Maximum frequency if there is to be one diffraction order

[thomas19981]

Homework Statement

A naval towed-array sonar comprises a line of $80$ transducers, equally spaced over a total length of $120 m$, that is towed behind a ship so that it lies in a straight line just below the surface of the water. An adjustable phase delay can be introduced electronically for each transducer, allowing the sonar beam to be steered without physically moving the array. The speed of sound in salt water may be taken to be around $1520 ms^{-1}$.
If the transducers are used in phase at a constant frequency $f$, estimate the angular width of the (zeroth order) sonar beam.
A phase delay $\delta \phi$ is now introduced between successive transducers.
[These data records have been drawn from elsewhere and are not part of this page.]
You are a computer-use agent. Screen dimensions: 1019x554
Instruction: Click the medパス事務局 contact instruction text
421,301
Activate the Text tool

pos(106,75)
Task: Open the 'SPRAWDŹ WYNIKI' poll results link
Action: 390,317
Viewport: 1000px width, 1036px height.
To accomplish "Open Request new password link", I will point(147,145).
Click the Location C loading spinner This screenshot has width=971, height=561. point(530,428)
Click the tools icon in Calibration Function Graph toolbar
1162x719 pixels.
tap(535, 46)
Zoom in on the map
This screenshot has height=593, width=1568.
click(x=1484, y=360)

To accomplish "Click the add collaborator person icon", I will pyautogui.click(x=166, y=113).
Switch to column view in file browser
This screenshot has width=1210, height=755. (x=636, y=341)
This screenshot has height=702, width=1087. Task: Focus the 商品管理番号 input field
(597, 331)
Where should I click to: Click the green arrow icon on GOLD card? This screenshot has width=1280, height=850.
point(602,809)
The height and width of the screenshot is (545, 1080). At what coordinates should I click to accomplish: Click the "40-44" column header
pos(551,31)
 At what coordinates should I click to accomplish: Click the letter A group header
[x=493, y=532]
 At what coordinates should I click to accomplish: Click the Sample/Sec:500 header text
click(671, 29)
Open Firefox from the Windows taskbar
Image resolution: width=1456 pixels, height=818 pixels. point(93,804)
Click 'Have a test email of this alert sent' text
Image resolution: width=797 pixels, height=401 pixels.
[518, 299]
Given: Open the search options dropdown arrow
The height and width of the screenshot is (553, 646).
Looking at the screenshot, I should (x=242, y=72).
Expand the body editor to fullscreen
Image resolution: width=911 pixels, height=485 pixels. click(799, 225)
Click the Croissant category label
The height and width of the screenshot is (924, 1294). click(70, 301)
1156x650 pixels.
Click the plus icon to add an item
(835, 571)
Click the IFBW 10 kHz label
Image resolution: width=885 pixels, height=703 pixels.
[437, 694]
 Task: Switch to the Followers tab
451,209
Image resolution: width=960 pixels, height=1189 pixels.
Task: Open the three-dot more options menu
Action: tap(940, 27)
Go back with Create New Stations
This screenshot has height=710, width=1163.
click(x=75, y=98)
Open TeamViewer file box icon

Determine how the angle $\theta$ through which the beam is steered depends upon $\delta \phi$
Find the maximum frequency that may be used if only one diffraction order is ever to be present as the beam is scanned from $\theta = -90º$ to $\theta = 90º$.

Homework Equations

$n\lambda=dsin(\theta)$
$v=f\lambda$
$dsin(\theta)-dsin(\delta \phi)=n\lambda$

The Attempt at a Solution

So for the first part I used $n\lambda=dsin(\theta)$ and set $n=1$. $\theta=arcsin(\frac{n\lambda}{d})$ so the angular width would be $2\theta=2arcsin(\frac{n\lambda}{d})$. Subbing in the values given and using $v=f\lambda$ gives $2arcsin(\frac{1520*80}{120f})$. Is this the right approach.

For the second part I considered it as plane waves incident on a double slit which was at an angle $\delta \phi$. I know that this is not a double slit but I guessed the fact that the formula for maxima for a double slit and a diffraction grating are the same it would be ok. Anyways this eventually came to be one of the "relevant equations": $dsin(\theta)-dsin(\delta \phi)=n\lambda$. So I just rearranged this for $\theta$ which came to $\theta=arcsin(\frac{n\lambda+dsin(\delta \phi)}{d})$.

The third part is where I get stuck. Any help would be very much appreciated.

 

[Charles Link]

For the width of the zeroth order beam, you need the equation $I(\theta)=I_o \frac{\sin^2(N \phi/2)}{\sin^2(\phi/2)}$ where $\phi=\frac{2 \pi}{\lambda} d \sin(\theta)$ and $N=80$. The width is estimated by the angle for which the numerator encounters its first zero from the angle where the maximum occurs at. The primary maxima occur when the denominator equals zero. The numerator is also equal to zero, and in the limit, $m \lambda=d \sin(\theta)$, $I=N^2 I_o$ at the primary maxima.

 

[Charles Link]

For the second part I think they are wanting basically the wavelength for which the $m=1$ and/or $m=-1$ start to occur. (They are of course counting the $m=0$ as a maximum). That means we must have $(1)(\lambda)=d[\sin(\theta)+ \sin(\delta)]$. Just as a quick observation=I don't know if it's correct, I haven't analyzed it in sufficient detail=I'll let you determine that=if $\lambda>2 d$, this $m=1$ can not occur, because $|\sin(\theta)| \leq 1$. $\\$ Editing: You correctly determined for this problem that the phase (between adjacent sources) is $\phi=\frac{2 \pi}{\lambda} d [\sin(\theta) \pm \sin(\delta)]$. (Either + or - would be correct=it's a matter of geometry which one you choose.)

 

[thomas19981]

For the width of the zeroth order beam, you need the equation $I(\theta)=I_o \frac{\sin^2(N \phi/2)}{\sin^2(\phi/2)}$ where $\phi=\frac{2 \pi}{\lambda} d \sin(\theta)$ and $N=80$. The width is estimated by the angle for which the numerator encounters its first zero from the angle where the maximum occurs at. The primary maxima occur when the denominator equals zero. The numerator is also equal to zero, and in the limit, $m \lambda=d \sin(\theta)$, $I=N^2 I_o$ at the primary maxima.

When I solve for $\theta$ (for the first part) would I double it to get the width?

 

[Charles Link]

When I solve for $\theta$ (for the first part) would I double it to get the width?

It's really only an estimate. The FWHM (full width at half-max) is approximately the position of the first zero from center. Usually I think that just the first zero from center is used to estimate the FWHM. You can google Rayleigh criteriion if you want. I am presently retired, but I did do a fair amount of (diffraction grating type) spectroscopy=let me google that, and see what they say...$\\$ Editing: The Rayleigh criterion is for resolving two lines in a spectrometer of slightly different wavelengths... To answer your question, I think either answer would be correct, but your extra factor of 2 might be a better estimate. There a couple of somewhat significant secondary maxima on both sides of the first zeros from the primary maximum, so that your extra factor of 2 would certainly give a reasonable estimate on the angular spread of the beam.